Israeli authorities destroyed or seized close to 300 Palestinian structures during the first quarter of 2023, according to a report by the United Nations Office for the Coordination of Humanitarian Affairs (OCHA).
Some 290 structures belonging to Palestinians in the occupied West Bank and East Jerusalem were demolished or seized between January and March of this year, OCHA said Wednesday.
The demolitions and seizures led to the displacement of 413 Palestinians, including 194 children, in the occupied West Bank and east Jerusalem, OCHA said.
More than a third of the demolitions and seizures were of residential property, it added.
A total of 11,000 Palestinians were affected by the demolitions and seizures, with their access to basic services including education and healthcare severely impacted, OCHA said.
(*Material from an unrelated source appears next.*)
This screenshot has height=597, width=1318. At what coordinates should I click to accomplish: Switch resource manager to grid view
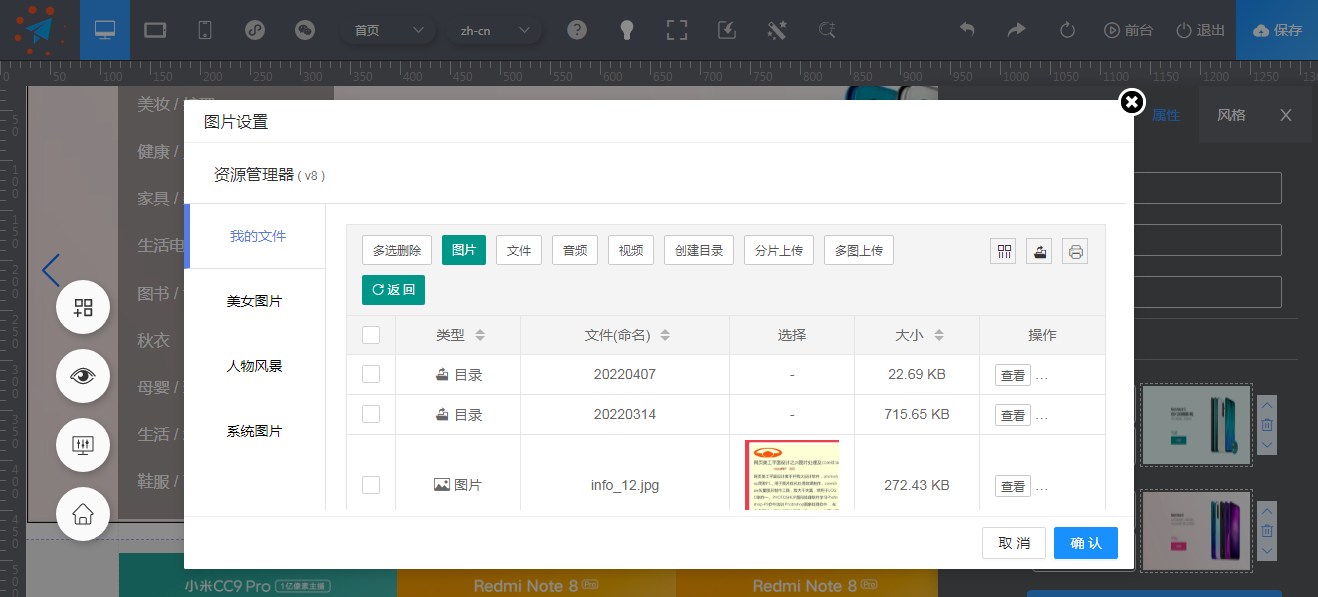click(x=1002, y=250)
Demolitions and seizures in the first quarter of 2023 were up 46 percent on the year before, OCHA said – even though the year 2022 had already seen the biggest increase in Palestinian home demolitions and seizures since 2016, according to the report.
Israeli authorities often order the demolition of Palestinian properties to make way for settlers.
Palestinian homes have also been destroyed as a way of punishing the families of Palestinians accused of committing crimes.
The demolitions have often been condemned by rights groups and international organisations.
Ministers part of Benjamin Netanyahu's far-right government, which came to power at the end of 2022, have lent their support to annexation of the occupied West Bank and the expansion of Israeli settlements.
In one demolition this year, Israeli authorities razed 15 structures, all of which were donor-funded OCHA said. Seventeen people, ten of them children, were displaced when Israeli authorities razed the structures in Lifjim, Nablus.